I was thinking about this circuit to be working with computer psu +12 which I have lots.
For headphones it is oversized/overpowered...
CFP is not easy to calm from the oscillations...
... it is not yet grinded gem maybe...
 
I was thinking about this circuit to be working with computer psu +12 which I have lots.
For headphones it is oversized/overpowered...
CFP is not easy to calm from the oscillations...
... it is not yet grinded gem maybe...

Well, the original circuit comes from here. It is in the first thumbnail below.

What I actually simulated is shown in the second thumbnail. I added a compensation cap to minimize ringing on step transient. I changed the JFET and had to rewire it, as the original low-cutoff one, J177, was not in the library. The circuit sort of "works", but I do not trust this FFT. In the attachment the output FFT is shown. But the input looks very similar. So it is impossible to see how much distortion is added by the follower. It is probably very low, but again who can trust a simulator? I am sure it does not take into account temperature oscillation of the transistor dies.

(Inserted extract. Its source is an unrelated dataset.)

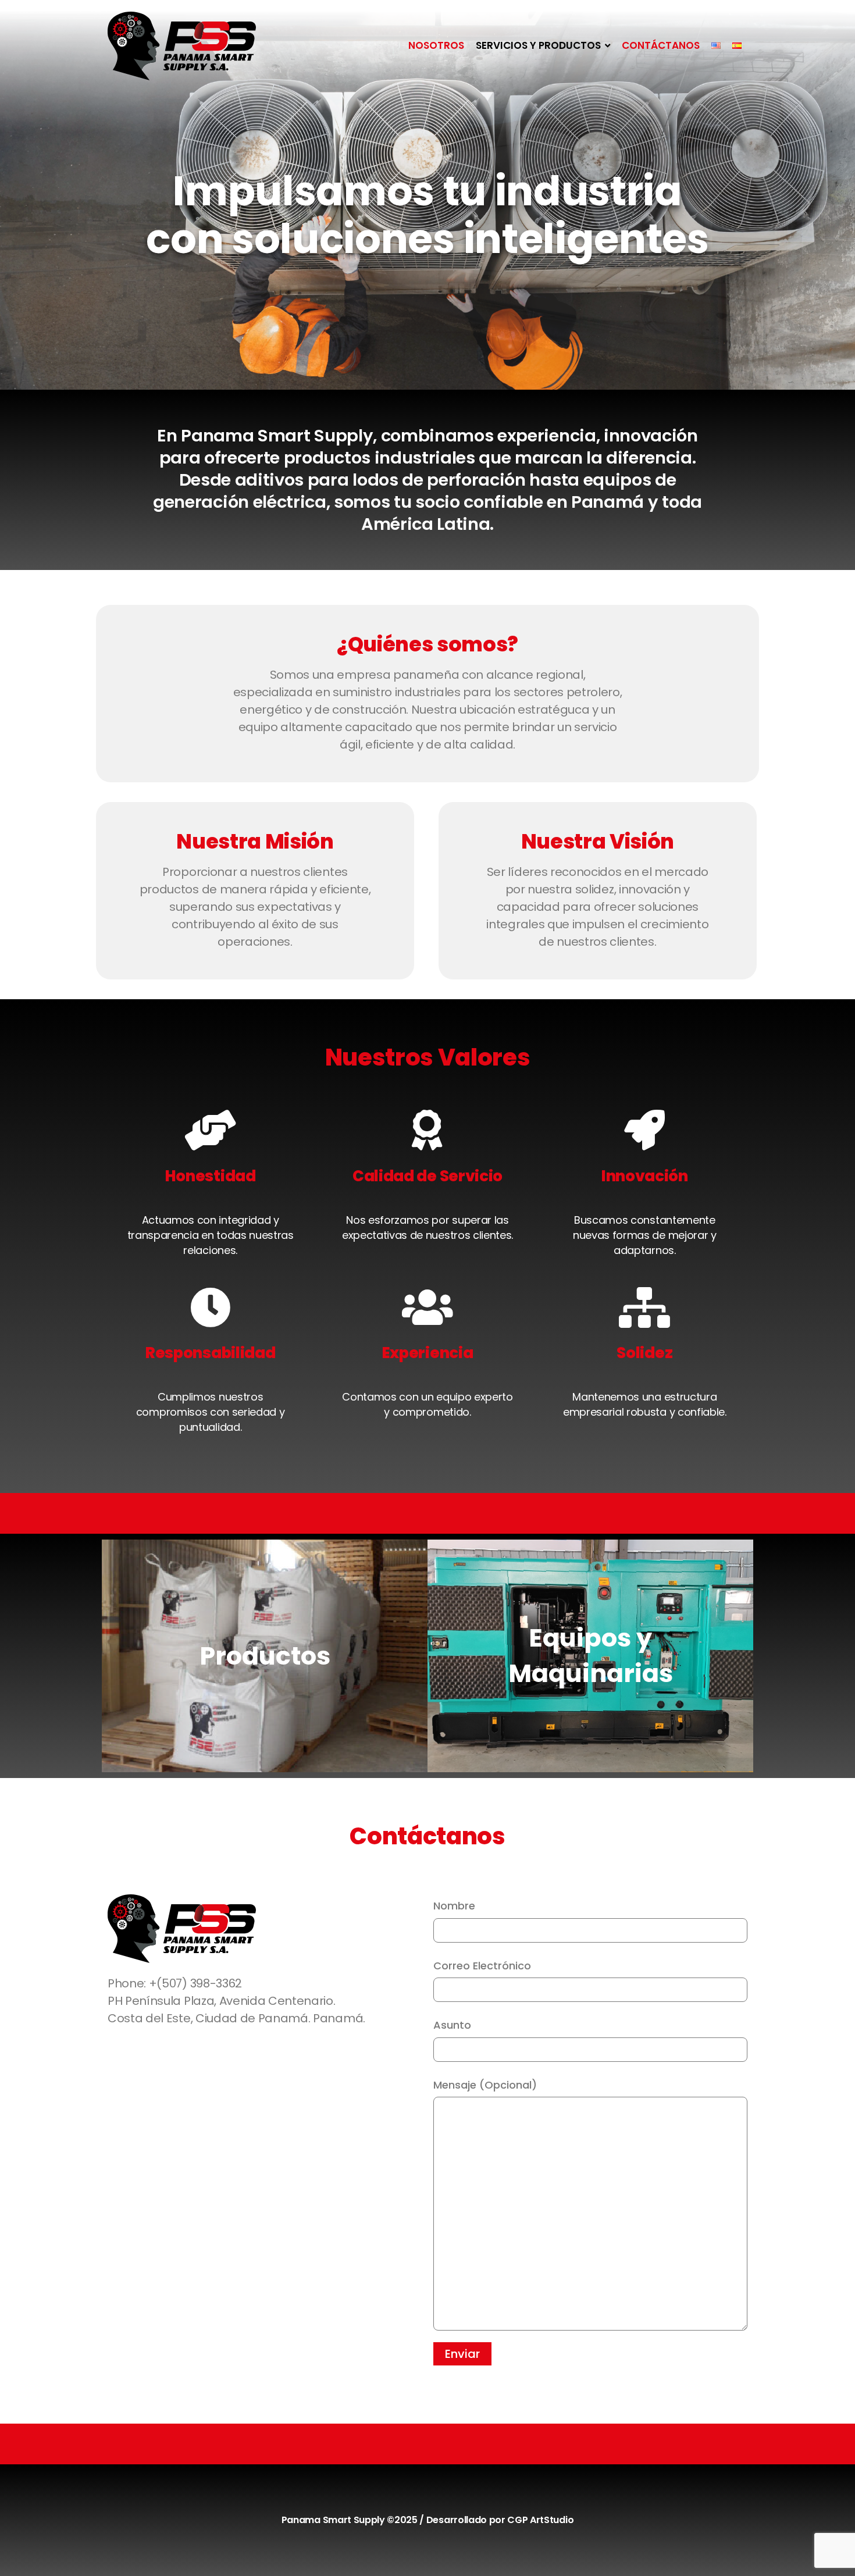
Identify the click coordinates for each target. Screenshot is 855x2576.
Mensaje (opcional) (485, 2085)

I am a novice to the simulator and have not mastered it. Always have been working with a soldering iron.

If the amplifier looks overpowered, you can always reduce bias current by increasing current source setting resistor R4. Also I think you can cut down the compound follower replacing the three-stage compound follower just by a Sziklai or Darlington. Will be more stable... perhaps.